Idaho Falls is a vital municipality that serves most of Eastern Idaho counties and some parts of Montana and Wyoming. With great early expeditions across the raging waters of Snake River, the town continued to thrive for over the past 150 years. Endless outdoor activities and easily accessible attractions provide an outstanding work-life balance and holiday destination.
Geography And Climate Of Idaho Falls
Within a 2-hour drive northwest and a 26-kilometer hike, travelers can experience Yellowstone National Park while simultaneously standing in three states: Idaho, Wyoming, and Montana. The urban area of Idaho Falls is the largest town in Bonneville County and covers an area of around 62 sq. km. Almost 350 kilometers south is Salt Lake City, Utah, and 4 hours east by car is the state capital of Idaho, Boise. Palisades Reservoir widens the Snake River at the Wyoming border just 111 kilometers east of the city limits. It is 1440 meters above sea level in the eastern portion of the Snake River Plains.

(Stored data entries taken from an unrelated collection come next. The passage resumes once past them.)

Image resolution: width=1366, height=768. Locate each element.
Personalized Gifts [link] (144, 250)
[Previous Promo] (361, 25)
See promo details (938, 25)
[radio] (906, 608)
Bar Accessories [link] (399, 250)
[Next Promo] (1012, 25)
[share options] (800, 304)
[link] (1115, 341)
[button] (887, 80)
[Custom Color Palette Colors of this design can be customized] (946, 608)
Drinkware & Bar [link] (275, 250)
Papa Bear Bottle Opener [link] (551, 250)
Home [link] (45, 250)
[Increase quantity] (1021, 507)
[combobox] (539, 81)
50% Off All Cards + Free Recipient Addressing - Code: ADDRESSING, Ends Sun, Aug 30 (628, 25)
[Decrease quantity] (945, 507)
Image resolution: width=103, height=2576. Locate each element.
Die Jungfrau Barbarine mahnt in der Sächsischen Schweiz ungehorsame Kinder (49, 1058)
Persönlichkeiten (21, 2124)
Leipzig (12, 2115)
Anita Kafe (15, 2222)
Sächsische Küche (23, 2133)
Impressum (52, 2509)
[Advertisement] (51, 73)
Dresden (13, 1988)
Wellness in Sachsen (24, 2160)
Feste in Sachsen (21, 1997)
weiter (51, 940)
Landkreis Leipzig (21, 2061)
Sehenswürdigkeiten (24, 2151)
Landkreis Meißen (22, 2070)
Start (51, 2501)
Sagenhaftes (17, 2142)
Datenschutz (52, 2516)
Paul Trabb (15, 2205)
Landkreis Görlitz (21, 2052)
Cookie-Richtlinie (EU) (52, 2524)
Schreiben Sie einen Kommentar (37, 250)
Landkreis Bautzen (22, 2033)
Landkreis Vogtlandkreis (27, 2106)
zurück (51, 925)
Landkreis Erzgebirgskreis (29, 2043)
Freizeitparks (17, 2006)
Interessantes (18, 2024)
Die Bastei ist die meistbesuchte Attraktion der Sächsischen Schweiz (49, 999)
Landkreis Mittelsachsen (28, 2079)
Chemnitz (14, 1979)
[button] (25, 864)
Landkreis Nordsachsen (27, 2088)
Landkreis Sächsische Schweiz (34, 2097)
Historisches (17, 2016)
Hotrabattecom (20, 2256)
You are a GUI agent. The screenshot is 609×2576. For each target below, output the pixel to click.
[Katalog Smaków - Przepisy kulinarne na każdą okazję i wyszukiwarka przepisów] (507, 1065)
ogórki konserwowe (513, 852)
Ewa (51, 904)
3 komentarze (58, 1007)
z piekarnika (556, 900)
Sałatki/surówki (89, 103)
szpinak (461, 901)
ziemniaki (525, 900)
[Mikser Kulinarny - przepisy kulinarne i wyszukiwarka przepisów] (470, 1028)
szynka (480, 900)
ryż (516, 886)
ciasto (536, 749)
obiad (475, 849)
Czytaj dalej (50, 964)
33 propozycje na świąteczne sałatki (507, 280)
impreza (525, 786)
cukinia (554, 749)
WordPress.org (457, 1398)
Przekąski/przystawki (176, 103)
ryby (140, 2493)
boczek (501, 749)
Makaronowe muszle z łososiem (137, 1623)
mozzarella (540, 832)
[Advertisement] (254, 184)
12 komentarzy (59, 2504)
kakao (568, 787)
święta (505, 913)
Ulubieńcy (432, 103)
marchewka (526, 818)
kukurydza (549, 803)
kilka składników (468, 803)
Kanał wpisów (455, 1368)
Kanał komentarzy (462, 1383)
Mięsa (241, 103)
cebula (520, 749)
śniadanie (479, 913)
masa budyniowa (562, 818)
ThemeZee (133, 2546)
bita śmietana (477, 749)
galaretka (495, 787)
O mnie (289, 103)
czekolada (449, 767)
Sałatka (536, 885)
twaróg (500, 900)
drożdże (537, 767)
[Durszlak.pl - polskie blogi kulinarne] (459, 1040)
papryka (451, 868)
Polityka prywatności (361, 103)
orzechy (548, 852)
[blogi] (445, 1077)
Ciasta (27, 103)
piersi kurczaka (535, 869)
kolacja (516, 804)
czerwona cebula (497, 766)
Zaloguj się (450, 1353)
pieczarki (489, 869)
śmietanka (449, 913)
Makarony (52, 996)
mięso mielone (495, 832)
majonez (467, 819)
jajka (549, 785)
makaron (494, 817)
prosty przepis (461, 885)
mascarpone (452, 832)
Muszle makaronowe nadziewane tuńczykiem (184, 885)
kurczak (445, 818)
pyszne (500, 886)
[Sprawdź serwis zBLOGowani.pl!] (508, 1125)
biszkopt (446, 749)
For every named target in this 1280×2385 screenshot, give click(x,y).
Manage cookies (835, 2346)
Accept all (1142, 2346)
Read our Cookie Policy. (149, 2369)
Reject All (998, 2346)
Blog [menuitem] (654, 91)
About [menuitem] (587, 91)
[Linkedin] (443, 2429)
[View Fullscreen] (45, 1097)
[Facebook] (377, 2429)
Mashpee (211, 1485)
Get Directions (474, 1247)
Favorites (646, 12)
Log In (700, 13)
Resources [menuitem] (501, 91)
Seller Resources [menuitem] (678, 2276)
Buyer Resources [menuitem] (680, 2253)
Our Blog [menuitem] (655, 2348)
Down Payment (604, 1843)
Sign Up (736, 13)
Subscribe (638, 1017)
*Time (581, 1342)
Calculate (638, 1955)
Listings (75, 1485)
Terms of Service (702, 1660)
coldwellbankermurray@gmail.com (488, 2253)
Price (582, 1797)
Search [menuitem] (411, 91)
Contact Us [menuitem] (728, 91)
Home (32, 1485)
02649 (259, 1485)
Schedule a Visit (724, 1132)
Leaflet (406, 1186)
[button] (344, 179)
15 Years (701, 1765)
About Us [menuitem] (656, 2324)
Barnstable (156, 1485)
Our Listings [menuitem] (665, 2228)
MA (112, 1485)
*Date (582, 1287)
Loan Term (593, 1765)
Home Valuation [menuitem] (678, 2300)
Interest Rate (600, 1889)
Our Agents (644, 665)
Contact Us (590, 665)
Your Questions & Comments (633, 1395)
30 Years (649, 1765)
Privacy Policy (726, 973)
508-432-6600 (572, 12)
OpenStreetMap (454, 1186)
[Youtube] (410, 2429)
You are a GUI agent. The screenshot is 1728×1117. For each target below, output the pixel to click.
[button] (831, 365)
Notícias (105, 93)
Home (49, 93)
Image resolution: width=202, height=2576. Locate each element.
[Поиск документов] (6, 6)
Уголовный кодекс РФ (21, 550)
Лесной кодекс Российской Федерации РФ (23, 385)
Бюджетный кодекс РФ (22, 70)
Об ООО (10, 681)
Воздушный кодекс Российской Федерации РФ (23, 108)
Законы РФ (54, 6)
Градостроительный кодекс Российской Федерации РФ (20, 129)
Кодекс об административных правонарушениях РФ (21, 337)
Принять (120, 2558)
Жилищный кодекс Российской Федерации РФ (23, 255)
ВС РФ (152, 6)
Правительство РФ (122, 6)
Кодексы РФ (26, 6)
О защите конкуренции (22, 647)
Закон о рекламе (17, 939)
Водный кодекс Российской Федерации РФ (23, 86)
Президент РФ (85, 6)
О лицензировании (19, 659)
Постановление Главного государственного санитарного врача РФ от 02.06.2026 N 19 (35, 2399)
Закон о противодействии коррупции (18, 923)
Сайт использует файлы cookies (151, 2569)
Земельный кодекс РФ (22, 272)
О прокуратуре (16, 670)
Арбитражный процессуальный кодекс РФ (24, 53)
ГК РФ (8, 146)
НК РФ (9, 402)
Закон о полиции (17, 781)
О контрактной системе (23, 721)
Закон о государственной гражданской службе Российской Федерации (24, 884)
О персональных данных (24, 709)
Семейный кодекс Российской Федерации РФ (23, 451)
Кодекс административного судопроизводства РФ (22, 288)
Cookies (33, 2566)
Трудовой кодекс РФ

The high elevation of Idaho Falls creates snowy and freezing winter weather, and while summers are hot and dry - it is the best time for visitors to travel to this region. In a town with an arid climate, the rainfall accumulation is minimal. With May being the rainiest month, it receives less than 40 millimeters. Temperatures can stay above 24˚C during the summer and almost 80% of clear skies in July. By October, snow starts falling, and low temperatures could dip below freezing. Snowfall increases as winter hits, with the average snowfall over 200 millimeters. The harsh winter causes the number of sunny days to creep below the national average at 201 annual sunny days.
History Of Idaho Falls
The indigenous Shoshone Bannock tribe migrated to this area of Idaho in the 1600s in search of buffalo. They were thriving off the land with abundant sources of plants, fish, shelter, and animals to hunt, assisting the survival of the bands in the basin for hundreds of years. The 1862 discovery of gold in Idaho had prospectors scattering across the state and surrounding areas. Harry Rickets successfully sent the first ferry across the Snake River in 1864. Two years later, the official founder of the town, Matt Taylor, built a toll bridge across the waterway and named the village Taylor's Crossing. It then changed to Eagle Rock and its current title of Idaho Falls in 1891. Just over 60 kilometers west of the town, the National Reactor Testing Station began testing different nuclear reactors in 1949. The neighboring town of Arco was the first place to be powered by atomic energy in 1955.
Population And Economy Of Idaho Falls
The fourth-largest city in Idaho has 66,898 residents, and the population growth has been on the rise since the establishment of Idaho Falls. Now 12.6% of citizens are below the poverty line, and the median household income is $75,356. A homeowner rate of just over 61%, and a house's average price is roughly $179,000. Over 79,000 people have employment within the town, and a shallow unemployment rate of less than 2%. Health care, social, retail, and technical services employ the most people in Idaho Falls. In comparison, the highest-paid careers are specialized services, mining, and oil and gas industries.
Attractions In Idaho Falls
Museum Of Idaho
Situated on the shores of the Snake River, in the core of Idaho Falls, the Museum of Idaho has over 25,000 articles on display that educate guests about the state's western culture, history, and ecology. More than 100,000 visitors enter the museum to witness detailed displays, from permanent to temporary exhibits. The facility offers different workshops and classes for children and adults.
Idaho Falls Zoo
Idaho Falls Zoo is tucked away in the corner of Tautphaus Park in the heart of Idaho Falls. Guests can travel from different continents and have an up-close experience with wild animals from Africa, Asia, Oceania, and North and South America. They are members of credited conversation organizations that help protect wildlife species worldwide.
The Greenbelt Trail is a relaxing way to see the city and spans over eight kilometers on either side of the Snake River. The trail presents beautiful views of the city, gardens, memorials, and wildlife, and many people enjoy it by foot or bicycle. The extensive pathway can also access restaurants and shopping, which makes for a great break.